Saya punya trik khusus untuk membantu memasarkan jamu buatan sahabat saya tersebut. 3 hari setelah saya memesan untuk pertama kalinya, saya kembali memesan 12 botol dan memberikan kepada tetangga kompleks di sekitar perumahan, dan beberapa saudara serta kolega kenalan saya secara gratis, hingga akhirnya berbuntut repeat order. Yes!!

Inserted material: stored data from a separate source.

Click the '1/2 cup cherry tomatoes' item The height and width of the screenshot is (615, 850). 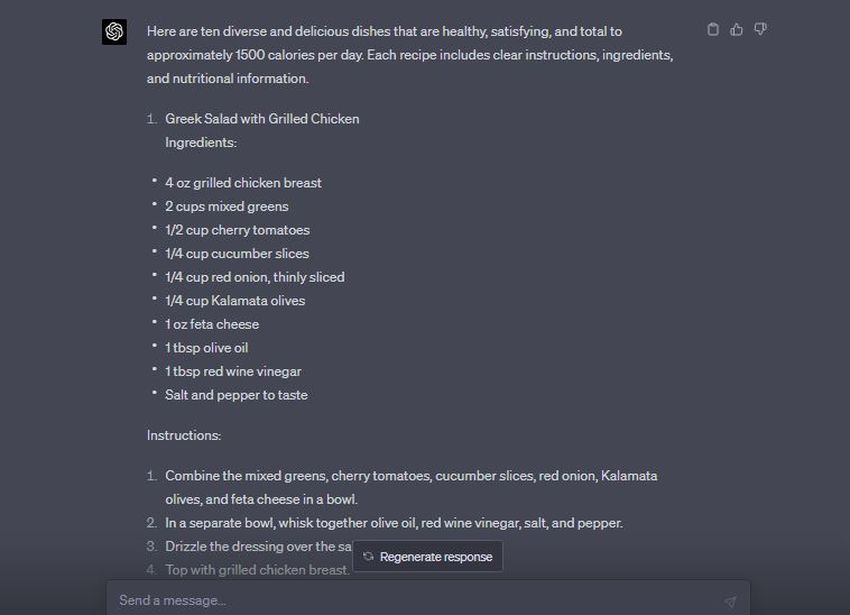click(x=237, y=230)
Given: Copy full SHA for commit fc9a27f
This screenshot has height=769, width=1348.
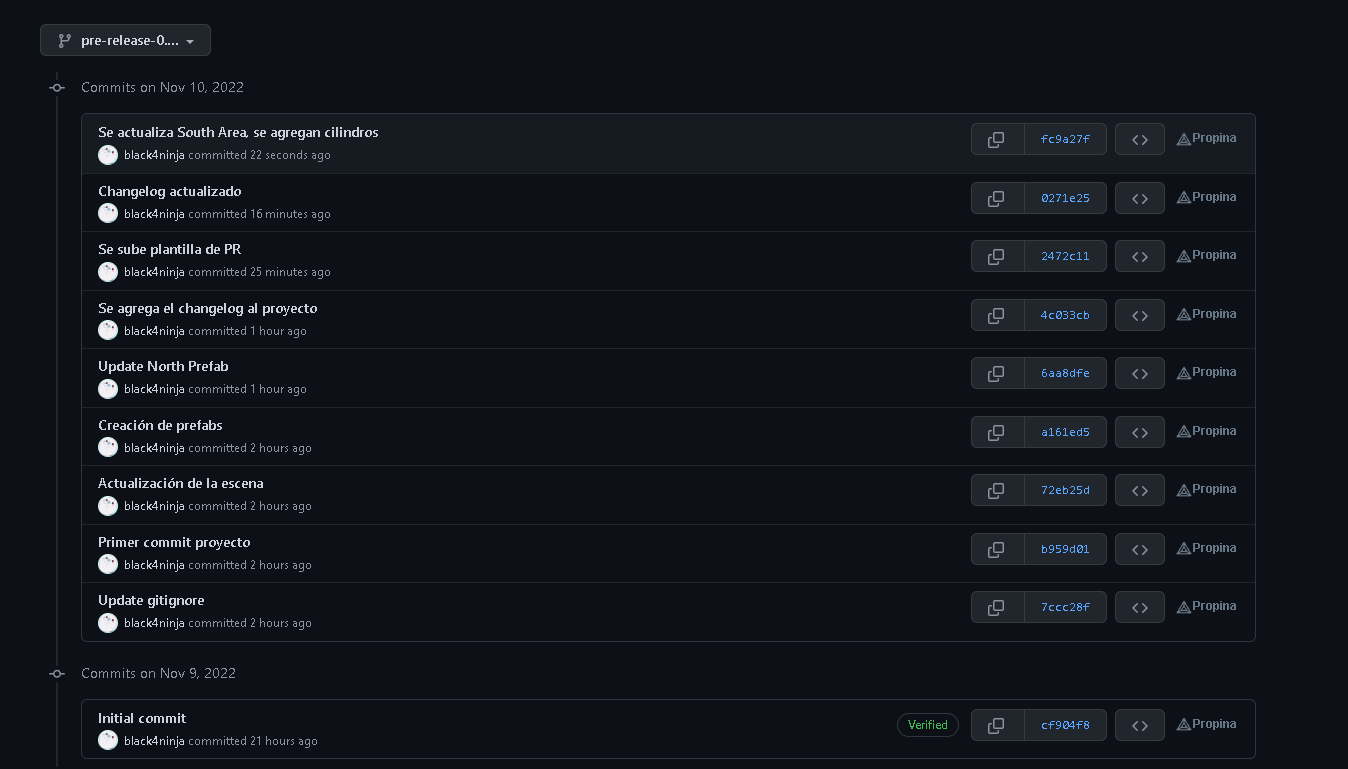Looking at the screenshot, I should [997, 140].
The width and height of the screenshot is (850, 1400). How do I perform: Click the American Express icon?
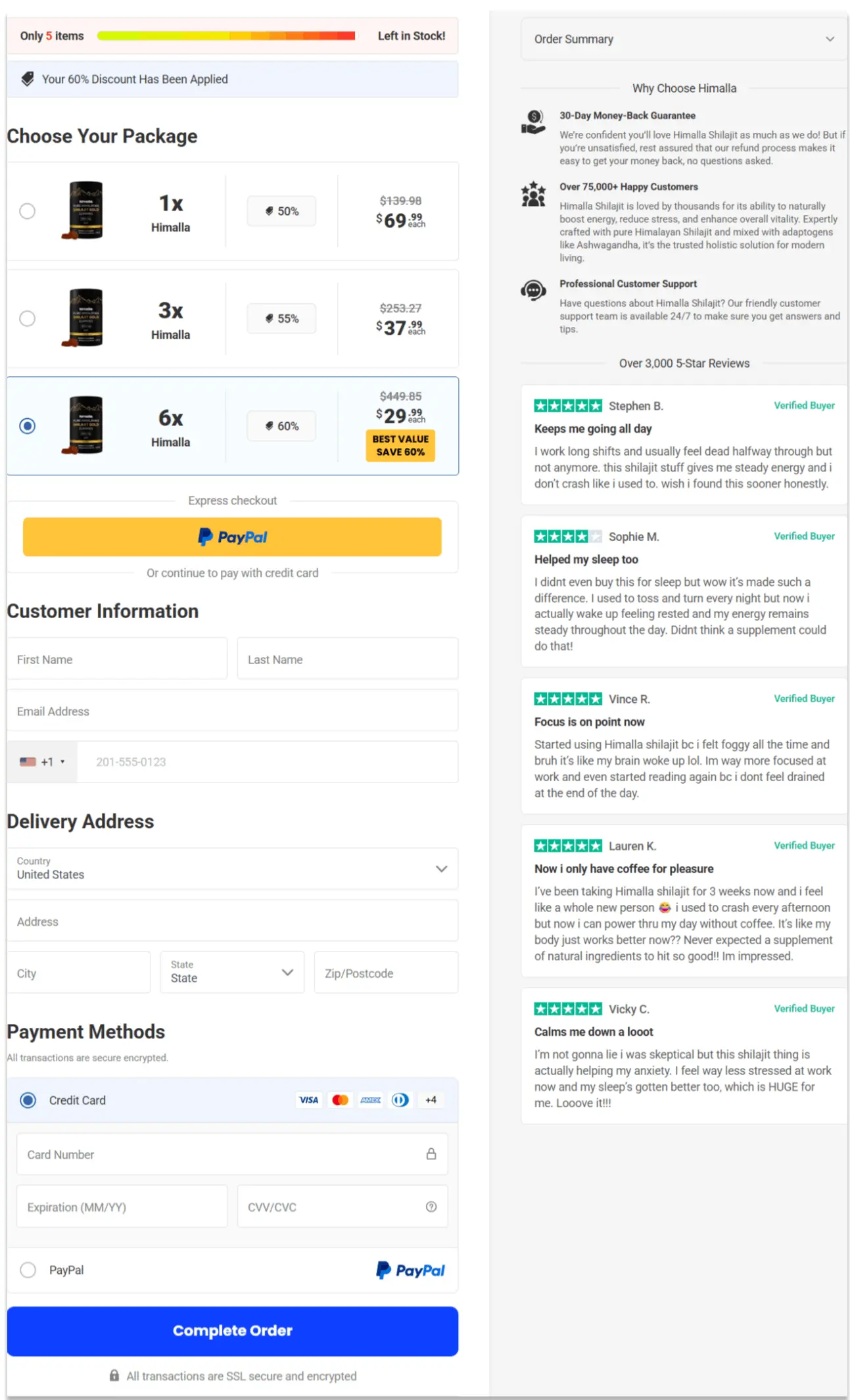tap(370, 1099)
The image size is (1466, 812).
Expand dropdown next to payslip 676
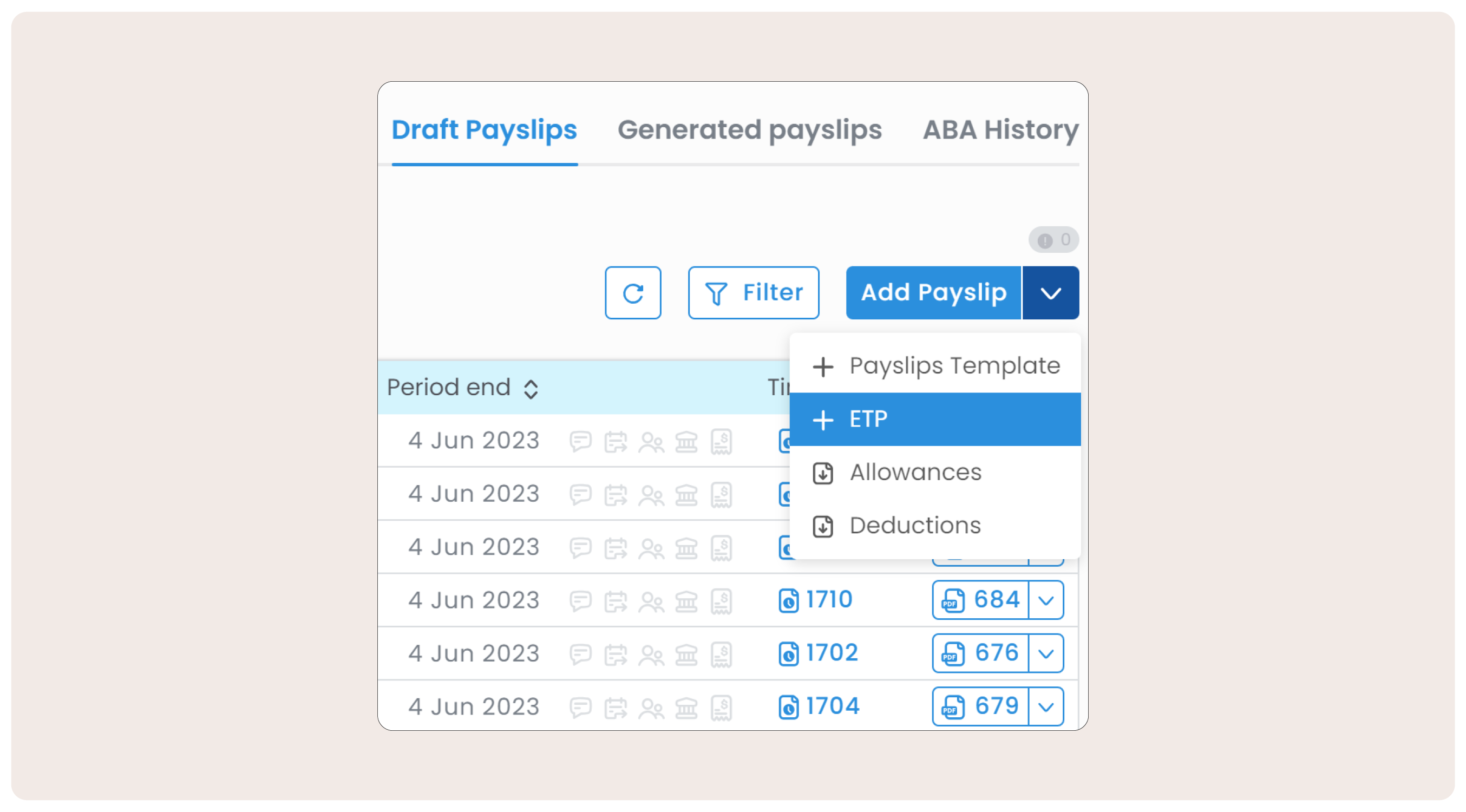(1045, 653)
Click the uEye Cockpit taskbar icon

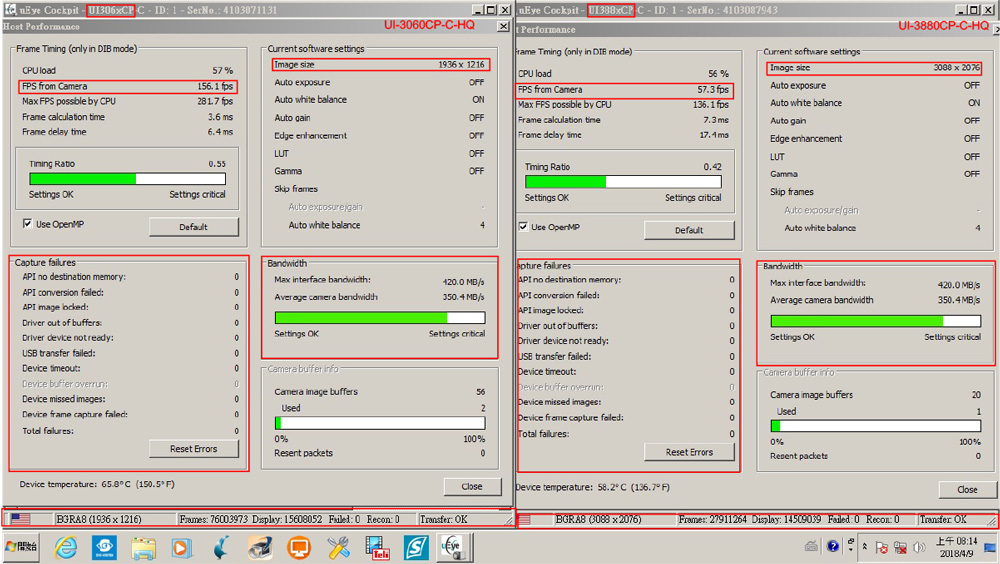tap(453, 547)
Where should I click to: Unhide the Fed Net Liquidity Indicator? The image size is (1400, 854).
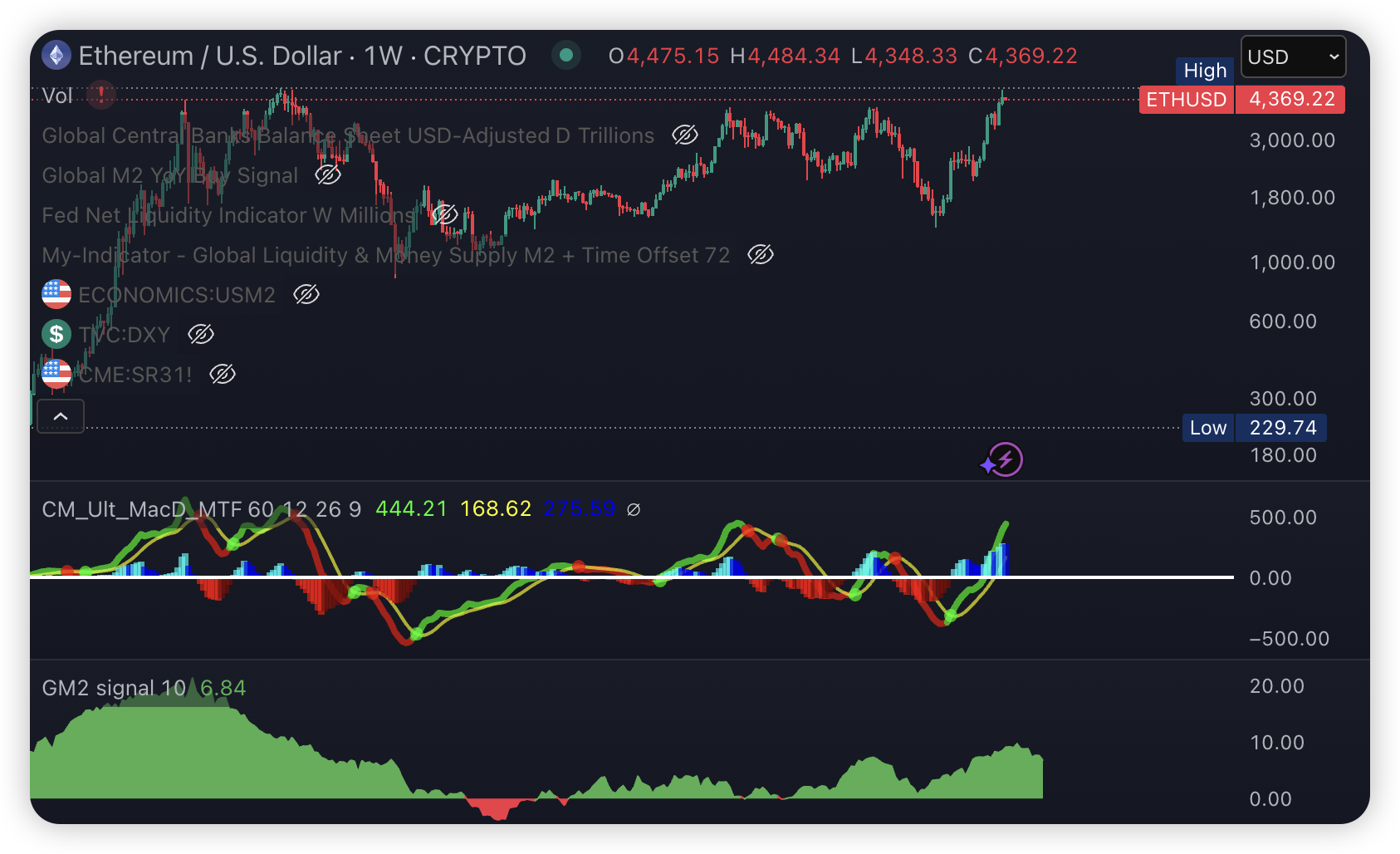coord(444,215)
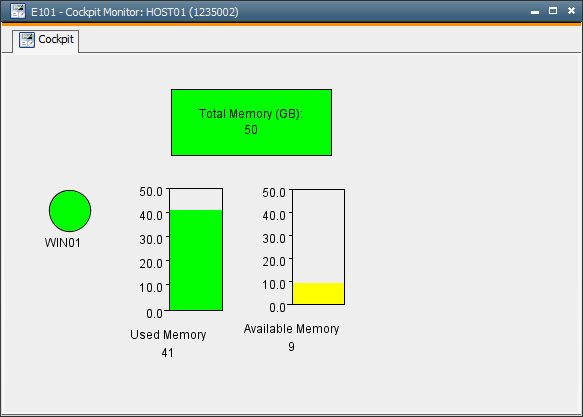Select the green WIN01 status circle
This screenshot has width=583, height=417.
[x=70, y=211]
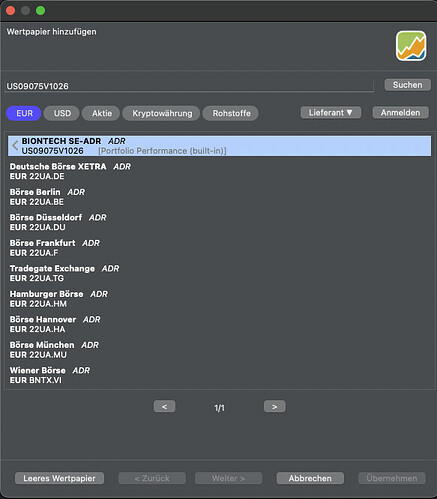The height and width of the screenshot is (499, 437).
Task: Click Abbrechen to cancel dialog
Action: [310, 478]
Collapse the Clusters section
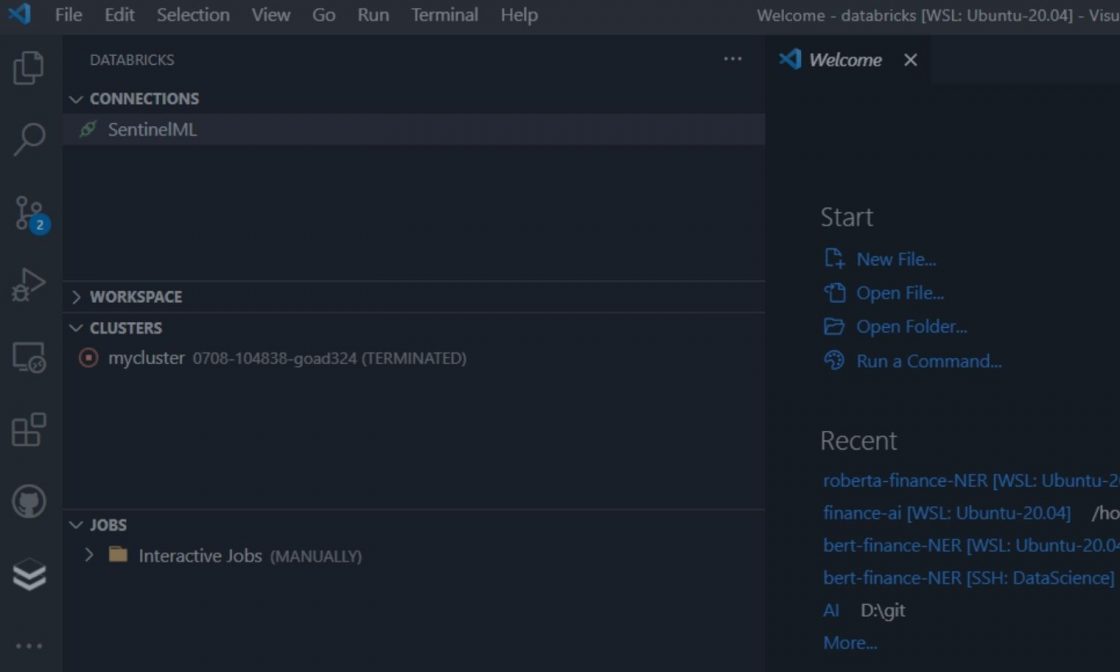 tap(76, 328)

Jumlah produksi jamu empon - empon sahabat saya tersebut semakin meningkat tajam. Strategi marketing dengan mem - viralkan testimoni enak dan berkhasiatnya jamu itu pun ampuh dalam membantu bisnis ini. Dibandrol dengan harga fantastis Rp. 5000 di kota Salatiga, bisnis jamu sang sahabat laris bak kacang goreng.
Bukan hanya dapat membayar semua kebutuhan rumah tangganya serta biaya hidup istri dan anaknya, tetapi akhirnya bisnis jamu ini bisa menambah rumpun produk baru di usaha rumahan yang dikelola oleh sang Bunda.
Ketika niat yang baik disandingkan dengan usaha yang kuat dan pantang menyerah, niscaya akan menghasilkan buah manis yang bisa dikecap hasilnya dengan nikmat. Bisnis ini akhirnya bisa menjadi inspirasi awal sahabat saya untuk mencegah kesulitan finansial yang dihadapinya saat pandemi ini.